[[ Provided records, beginning ]]

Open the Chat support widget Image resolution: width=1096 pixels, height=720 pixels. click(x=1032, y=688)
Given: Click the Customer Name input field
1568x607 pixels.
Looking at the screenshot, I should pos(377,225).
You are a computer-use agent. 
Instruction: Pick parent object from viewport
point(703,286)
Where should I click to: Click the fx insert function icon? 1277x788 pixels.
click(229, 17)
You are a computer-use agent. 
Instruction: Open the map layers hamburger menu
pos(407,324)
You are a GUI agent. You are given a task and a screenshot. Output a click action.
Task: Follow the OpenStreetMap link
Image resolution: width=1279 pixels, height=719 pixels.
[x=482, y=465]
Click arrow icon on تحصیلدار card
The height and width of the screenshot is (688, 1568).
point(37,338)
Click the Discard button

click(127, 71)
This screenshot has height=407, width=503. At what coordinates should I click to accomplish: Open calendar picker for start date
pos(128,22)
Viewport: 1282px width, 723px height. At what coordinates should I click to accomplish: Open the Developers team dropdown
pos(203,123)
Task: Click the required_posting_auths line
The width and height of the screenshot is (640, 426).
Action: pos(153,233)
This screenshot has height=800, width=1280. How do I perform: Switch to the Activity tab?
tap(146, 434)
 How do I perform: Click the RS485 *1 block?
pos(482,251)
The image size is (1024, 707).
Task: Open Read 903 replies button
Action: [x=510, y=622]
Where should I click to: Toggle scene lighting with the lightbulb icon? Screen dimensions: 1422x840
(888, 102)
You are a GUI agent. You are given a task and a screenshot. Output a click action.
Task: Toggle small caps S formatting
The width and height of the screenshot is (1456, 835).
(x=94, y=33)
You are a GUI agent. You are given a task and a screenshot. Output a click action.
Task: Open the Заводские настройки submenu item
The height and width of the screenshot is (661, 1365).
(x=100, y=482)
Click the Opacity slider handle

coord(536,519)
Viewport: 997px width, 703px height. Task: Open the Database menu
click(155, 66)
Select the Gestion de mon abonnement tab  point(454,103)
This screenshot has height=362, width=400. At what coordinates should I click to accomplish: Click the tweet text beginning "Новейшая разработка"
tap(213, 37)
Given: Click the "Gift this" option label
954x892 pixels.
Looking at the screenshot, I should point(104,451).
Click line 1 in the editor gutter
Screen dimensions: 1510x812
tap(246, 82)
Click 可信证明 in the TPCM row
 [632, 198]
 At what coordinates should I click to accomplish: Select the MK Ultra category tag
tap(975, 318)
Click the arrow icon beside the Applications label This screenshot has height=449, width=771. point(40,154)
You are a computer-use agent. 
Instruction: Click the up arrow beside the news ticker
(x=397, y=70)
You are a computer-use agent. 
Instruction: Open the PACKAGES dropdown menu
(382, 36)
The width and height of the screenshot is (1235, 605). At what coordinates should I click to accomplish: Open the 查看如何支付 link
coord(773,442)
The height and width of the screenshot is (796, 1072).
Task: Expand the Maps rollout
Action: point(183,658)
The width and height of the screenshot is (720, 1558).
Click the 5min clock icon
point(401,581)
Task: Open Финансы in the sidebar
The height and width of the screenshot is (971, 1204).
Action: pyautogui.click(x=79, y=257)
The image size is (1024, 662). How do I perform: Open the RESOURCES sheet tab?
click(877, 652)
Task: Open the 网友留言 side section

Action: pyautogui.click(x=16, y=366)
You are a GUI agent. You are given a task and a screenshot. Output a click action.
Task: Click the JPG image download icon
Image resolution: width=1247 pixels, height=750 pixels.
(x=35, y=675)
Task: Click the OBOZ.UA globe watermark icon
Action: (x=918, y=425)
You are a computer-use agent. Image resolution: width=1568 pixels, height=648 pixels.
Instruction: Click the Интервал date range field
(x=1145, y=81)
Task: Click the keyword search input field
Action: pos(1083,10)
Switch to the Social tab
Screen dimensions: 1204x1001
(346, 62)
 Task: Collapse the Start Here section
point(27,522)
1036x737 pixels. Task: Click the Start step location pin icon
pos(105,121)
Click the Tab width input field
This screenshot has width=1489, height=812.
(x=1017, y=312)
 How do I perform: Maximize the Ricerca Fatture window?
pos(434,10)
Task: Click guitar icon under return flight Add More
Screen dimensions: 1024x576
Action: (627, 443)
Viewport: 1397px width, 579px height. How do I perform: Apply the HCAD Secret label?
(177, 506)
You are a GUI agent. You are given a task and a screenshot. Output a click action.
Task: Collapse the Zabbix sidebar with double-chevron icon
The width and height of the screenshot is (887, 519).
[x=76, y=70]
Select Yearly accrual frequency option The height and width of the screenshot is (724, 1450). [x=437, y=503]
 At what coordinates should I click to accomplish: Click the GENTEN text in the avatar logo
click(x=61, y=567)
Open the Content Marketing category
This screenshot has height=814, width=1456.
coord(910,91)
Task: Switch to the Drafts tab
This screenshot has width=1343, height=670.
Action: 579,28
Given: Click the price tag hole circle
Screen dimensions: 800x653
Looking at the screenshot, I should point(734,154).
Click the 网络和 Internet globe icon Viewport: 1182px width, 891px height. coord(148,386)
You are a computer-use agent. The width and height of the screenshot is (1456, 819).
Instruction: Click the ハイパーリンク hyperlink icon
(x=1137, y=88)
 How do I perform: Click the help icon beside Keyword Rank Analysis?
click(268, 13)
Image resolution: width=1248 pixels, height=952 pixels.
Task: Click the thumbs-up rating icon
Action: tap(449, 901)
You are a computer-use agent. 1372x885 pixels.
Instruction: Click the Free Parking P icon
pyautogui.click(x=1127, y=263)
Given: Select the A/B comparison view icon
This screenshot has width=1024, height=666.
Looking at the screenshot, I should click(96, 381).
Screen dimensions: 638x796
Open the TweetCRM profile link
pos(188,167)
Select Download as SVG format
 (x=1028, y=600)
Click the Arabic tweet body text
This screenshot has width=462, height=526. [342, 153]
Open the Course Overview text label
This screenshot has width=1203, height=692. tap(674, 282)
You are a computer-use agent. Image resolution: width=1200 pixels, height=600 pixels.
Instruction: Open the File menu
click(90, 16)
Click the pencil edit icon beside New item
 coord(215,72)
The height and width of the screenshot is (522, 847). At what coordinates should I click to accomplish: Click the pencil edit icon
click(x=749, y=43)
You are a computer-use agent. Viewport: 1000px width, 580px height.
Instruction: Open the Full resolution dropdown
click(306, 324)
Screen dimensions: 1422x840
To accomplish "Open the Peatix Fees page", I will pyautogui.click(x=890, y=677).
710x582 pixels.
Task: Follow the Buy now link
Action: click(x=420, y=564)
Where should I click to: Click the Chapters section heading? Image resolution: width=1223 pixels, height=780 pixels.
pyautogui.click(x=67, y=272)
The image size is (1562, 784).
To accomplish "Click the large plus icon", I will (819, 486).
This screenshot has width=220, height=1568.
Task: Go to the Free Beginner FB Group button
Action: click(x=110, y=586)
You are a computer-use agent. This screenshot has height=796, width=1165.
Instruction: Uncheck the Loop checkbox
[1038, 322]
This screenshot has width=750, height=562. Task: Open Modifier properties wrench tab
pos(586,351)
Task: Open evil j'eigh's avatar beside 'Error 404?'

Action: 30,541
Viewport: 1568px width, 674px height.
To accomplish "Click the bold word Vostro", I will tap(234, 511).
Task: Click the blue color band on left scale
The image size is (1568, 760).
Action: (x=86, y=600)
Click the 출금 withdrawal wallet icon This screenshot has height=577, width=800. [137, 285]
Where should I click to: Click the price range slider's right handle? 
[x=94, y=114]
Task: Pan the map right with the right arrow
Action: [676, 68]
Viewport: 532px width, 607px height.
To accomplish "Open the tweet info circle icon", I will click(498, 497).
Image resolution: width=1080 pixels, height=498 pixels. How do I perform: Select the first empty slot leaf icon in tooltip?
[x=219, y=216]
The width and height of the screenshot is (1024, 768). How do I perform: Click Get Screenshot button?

[[ Provided records, end ]]

What you should do
Output the records verbatim, from the first line to the last.

Response
Open the Chat support widget Image resolution: width=1096 pixels, height=720 pixels. click(x=1032, y=688)
Given: Click the Customer Name input field
1568x607 pixels.
Looking at the screenshot, I should pos(377,225).
You are a computer-use agent. 
Instruction: Pick parent object from viewport
point(703,286)
Where should I click to: Click the fx insert function icon? 1277x788 pixels.
click(229, 17)
You are a computer-use agent. 
Instruction: Open the map layers hamburger menu
pos(407,324)
You are a GUI agent. You are given a task and a screenshot. Output a click action.
Task: Follow the OpenStreetMap link
Image resolution: width=1279 pixels, height=719 pixels.
[x=482, y=465]
Click arrow icon on تحصیلدار card
The height and width of the screenshot is (688, 1568).
point(37,338)
Click the Discard button

click(127, 71)
This screenshot has height=407, width=503. At what coordinates should I click to accomplish: Open calendar picker for start date
pos(128,22)
Viewport: 1282px width, 723px height. At what coordinates should I click to accomplish: Open the Developers team dropdown
pos(203,123)
Task: Click the required_posting_auths line
The width and height of the screenshot is (640, 426).
Action: pos(153,233)
This screenshot has height=800, width=1280. How do I perform: Switch to the Activity tab?
tap(146, 434)
 How do I perform: Click the RS485 *1 block?
pos(482,251)
The image size is (1024, 707).
Task: Open Read 903 replies button
Action: [x=510, y=622]
Where should I click to: Toggle scene lighting with the lightbulb icon? Screen dimensions: 1422x840
(888, 102)
You are a GUI agent. You are given a task and a screenshot. Output a click action.
Task: Toggle small caps S formatting
The width and height of the screenshot is (1456, 835).
(x=94, y=33)
You are a GUI agent. You are given a task and a screenshot. Output a click action.
Task: Open the Заводские настройки submenu item
The height and width of the screenshot is (661, 1365).
(x=100, y=482)
Click the Opacity slider handle

coord(536,519)
Viewport: 997px width, 703px height. Task: Open the Database menu
click(155, 66)
Select the Gestion de mon abonnement tab  point(454,103)
This screenshot has height=362, width=400. At what coordinates should I click to accomplish: Click the tweet text beginning "Новейшая разработка"
tap(213, 37)
Given: Click the "Gift this" option label
954x892 pixels.
Looking at the screenshot, I should point(104,451).
Click line 1 in the editor gutter
Screen dimensions: 1510x812
tap(246, 82)
Click 可信证明 in the TPCM row
 [632, 198]
 At what coordinates should I click to accomplish: Select the MK Ultra category tag
tap(975, 318)
Click the arrow icon beside the Applications label This screenshot has height=449, width=771. point(40,154)
You are a computer-use agent. 
Instruction: Click the up arrow beside the news ticker
(x=397, y=70)
You are a computer-use agent. 
Instruction: Open the PACKAGES dropdown menu
(382, 36)
The width and height of the screenshot is (1235, 605). At what coordinates should I click to accomplish: Open the 查看如何支付 link
coord(773,442)
The height and width of the screenshot is (796, 1072).
Task: Expand the Maps rollout
Action: point(183,658)
The width and height of the screenshot is (720, 1558).
Click the 5min clock icon
point(401,581)
Task: Open Финансы in the sidebar
The height and width of the screenshot is (971, 1204).
Action: pyautogui.click(x=79, y=257)
The image size is (1024, 662). How do I perform: Open the RESOURCES sheet tab?
click(877, 652)
Task: Open the 网友留言 side section

Action: pyautogui.click(x=16, y=366)
You are a GUI agent. You are given a task and a screenshot. Output a click action.
Task: Click the JPG image download icon
Image resolution: width=1247 pixels, height=750 pixels.
(x=35, y=675)
Task: Click the OBOZ.UA globe watermark icon
Action: (x=918, y=425)
You are a computer-use agent. Image resolution: width=1568 pixels, height=648 pixels.
Instruction: Click the Интервал date range field
(x=1145, y=81)
Task: Click the keyword search input field
Action: pos(1083,10)
Switch to the Social tab
Screen dimensions: 1204x1001
(346, 62)
 Task: Collapse the Start Here section
point(27,522)
1036x737 pixels. Task: Click the Start step location pin icon
pos(105,121)
Click the Tab width input field
This screenshot has width=1489, height=812.
(x=1017, y=312)
 How do I perform: Maximize the Ricerca Fatture window?
pos(434,10)
Task: Click guitar icon under return flight Add More
Screen dimensions: 1024x576
Action: (627, 443)
Viewport: 1397px width, 579px height. How do I perform: Apply the HCAD Secret label?
(177, 506)
You are a GUI agent. You are given a task and a screenshot. Output a click action.
Task: Collapse the Zabbix sidebar with double-chevron icon
The width and height of the screenshot is (887, 519).
[x=76, y=70]
Select Yearly accrual frequency option The height and width of the screenshot is (724, 1450). [x=437, y=503]
 At what coordinates should I click to accomplish: Click the GENTEN text in the avatar logo
click(x=61, y=567)
Open the Content Marketing category
This screenshot has height=814, width=1456.
coord(910,91)
Task: Switch to the Drafts tab
This screenshot has width=1343, height=670.
Action: 579,28
Given: Click the price tag hole circle
Screen dimensions: 800x653
Looking at the screenshot, I should point(734,154).
Click the 网络和 Internet globe icon Viewport: 1182px width, 891px height. coord(148,386)
You are a computer-use agent. The width and height of the screenshot is (1456, 819).
Instruction: Click the ハイパーリンク hyperlink icon
(x=1137, y=88)
 How do I perform: Click the help icon beside Keyword Rank Analysis?
click(268, 13)
Image resolution: width=1248 pixels, height=952 pixels.
Task: Click the thumbs-up rating icon
Action: tap(449, 901)
You are a computer-use agent. 1372x885 pixels.
Instruction: Click the Free Parking P icon
pyautogui.click(x=1127, y=263)
Given: Select the A/B comparison view icon
This screenshot has width=1024, height=666.
Looking at the screenshot, I should click(96, 381).
Screen dimensions: 638x796
Open the TweetCRM profile link
pos(188,167)
Select Download as SVG format
 (x=1028, y=600)
Click the Arabic tweet body text
This screenshot has width=462, height=526. [342, 153]
Open the Course Overview text label
This screenshot has width=1203, height=692. tap(674, 282)
You are a computer-use agent. Image resolution: width=1200 pixels, height=600 pixels.
Instruction: Open the File menu
click(90, 16)
Click the pencil edit icon beside New item
 coord(215,72)
The height and width of the screenshot is (522, 847). At what coordinates should I click to accomplish: Click the pencil edit icon
click(x=749, y=43)
You are a computer-use agent. Viewport: 1000px width, 580px height.
Instruction: Open the Full resolution dropdown
click(306, 324)
Screen dimensions: 1422x840
To accomplish "Open the Peatix Fees page", I will pyautogui.click(x=890, y=677).
710x582 pixels.
Task: Follow the Buy now link
Action: click(x=420, y=564)
Where should I click to: Click the Chapters section heading? Image resolution: width=1223 pixels, height=780 pixels.
pyautogui.click(x=67, y=272)
The image size is (1562, 784).
To accomplish "Click the large plus icon", I will (819, 486).
This screenshot has width=220, height=1568.
Task: Go to the Free Beginner FB Group button
Action: click(x=110, y=586)
You are a computer-use agent. This screenshot has height=796, width=1165.
Instruction: Uncheck the Loop checkbox
[1038, 322]
This screenshot has width=750, height=562. Task: Open Modifier properties wrench tab
pos(586,351)
Task: Open evil j'eigh's avatar beside 'Error 404?'

Action: 30,541
Viewport: 1568px width, 674px height.
To accomplish "Click the bold word Vostro", I will tap(234, 511).
Task: Click the blue color band on left scale
The image size is (1568, 760).
Action: (x=86, y=600)
Click the 출금 withdrawal wallet icon This screenshot has height=577, width=800. [137, 285]
Where should I click to: Click the price range slider's right handle? 
[x=94, y=114]
Task: Pan the map right with the right arrow
Action: [676, 68]
Viewport: 532px width, 607px height.
To accomplish "Open the tweet info circle icon", I will click(498, 497).
Image resolution: width=1080 pixels, height=498 pixels. How do I perform: Select the first empty slot leaf icon in tooltip?
[x=219, y=216]
The width and height of the screenshot is (1024, 768). How do I perform: Click Get Screenshot button?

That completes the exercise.